Subversive historian Sarah Vowell offers another idiosyncratic chronicle of our nation’s coming-of-age with Lafayette in the Somewhat United States. This lively account of the Marquis de Lafayette and the American Revolution is of a piece with Vowell’s previous books, which include Assassination Vacation (2005), a tour of sites dedicated to murdered American presidents, and The Wordy Shipmates (2008), a raucous look at the founding of the Massachusetts Bay Colony. These seem like sober subjects, but Vowell enlivens the proceedings with her prickly persona, her thing for slang and her taste for recondite factoids of Americana.

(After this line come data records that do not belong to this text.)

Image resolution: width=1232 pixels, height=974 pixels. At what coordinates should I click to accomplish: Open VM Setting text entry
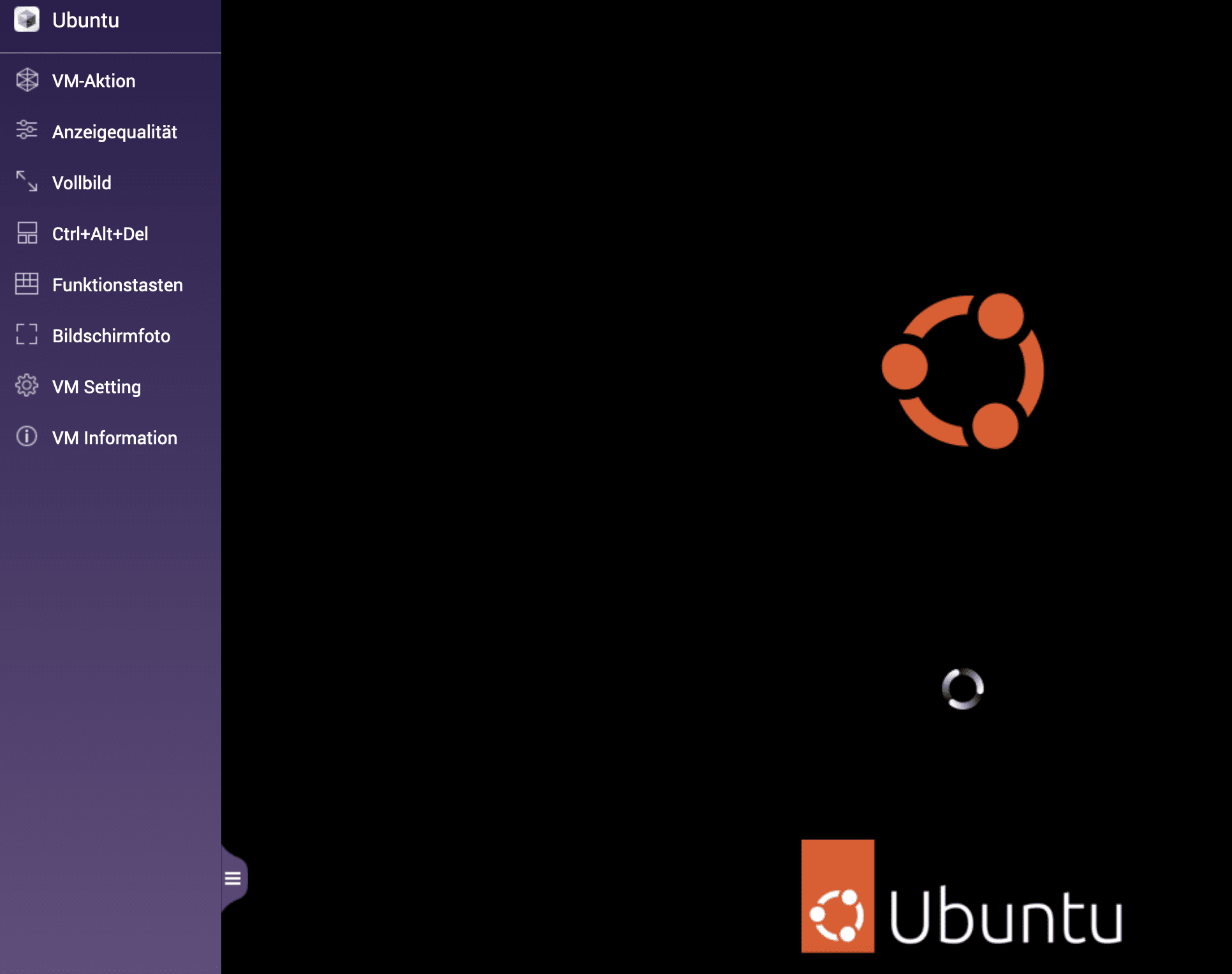96,387
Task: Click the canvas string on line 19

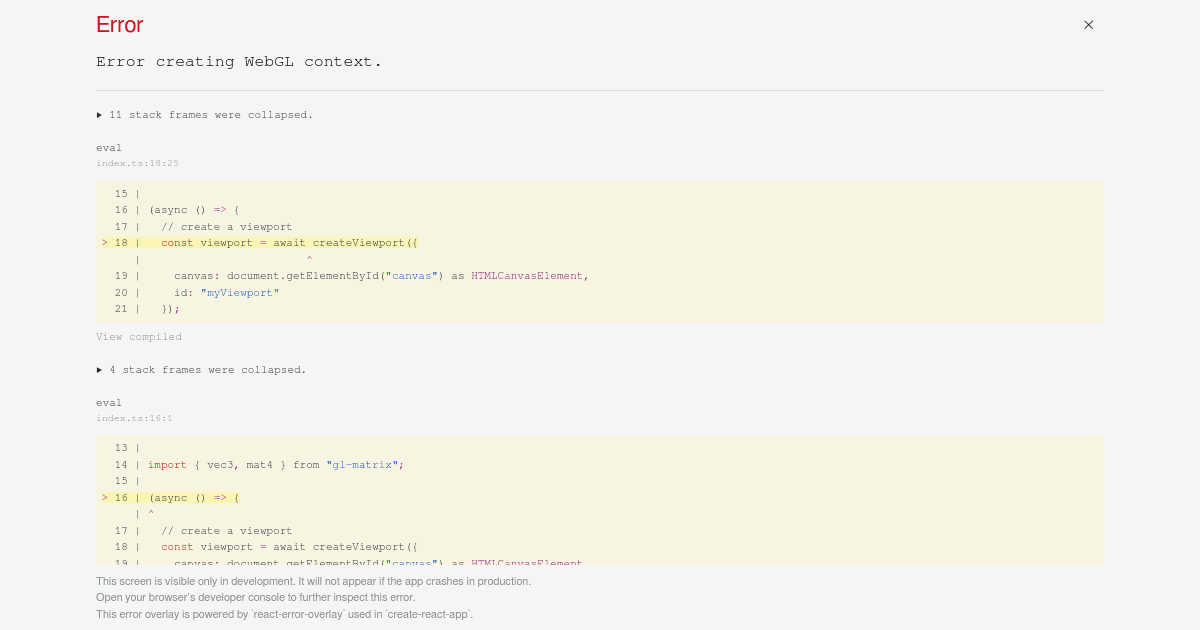Action: point(411,276)
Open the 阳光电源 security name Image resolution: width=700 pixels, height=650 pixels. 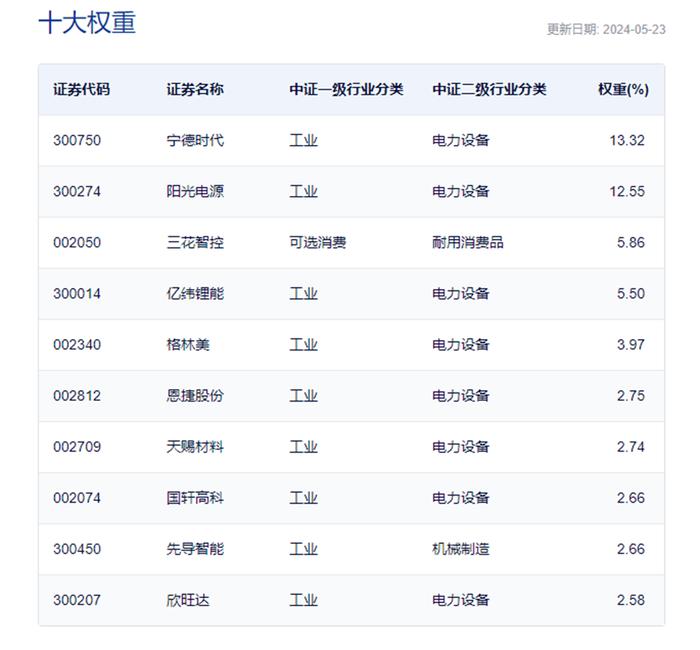point(195,191)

With her new book, Vowell delivers a fascinating portrait of Lafayette as a dashing young French aristocrat who believed in the cause of the American colonists. Driven by a desire to make a name for himself and by a loathing for the British, Lafayette sailed to America, where he served in Washington’s army, befriending the founding father and becoming his confidant. Through the filter of the Frenchman’s story, Vowell examines the culture of the Revolution. She goes in-depth on the rifts between the Loyalists and the Patriots, between the Continental Congress and the army, and augments the trip back in time with incidents from her travels to historical spots. During a visit to Pennsylvania’s Brandywine Valley, where Lafayette was wounded in 1777, she takes in a re-enactment of the Frenchman’s story presented as—of all things—a puppet show.
The enjoyment Vowell seems to derive from poking around in America’s obscure corners is part of what makes her historical narratives vital. In tracing history’s circuitous path, she demonstrates how we got where we are today—and sheds light on where we might be heading next.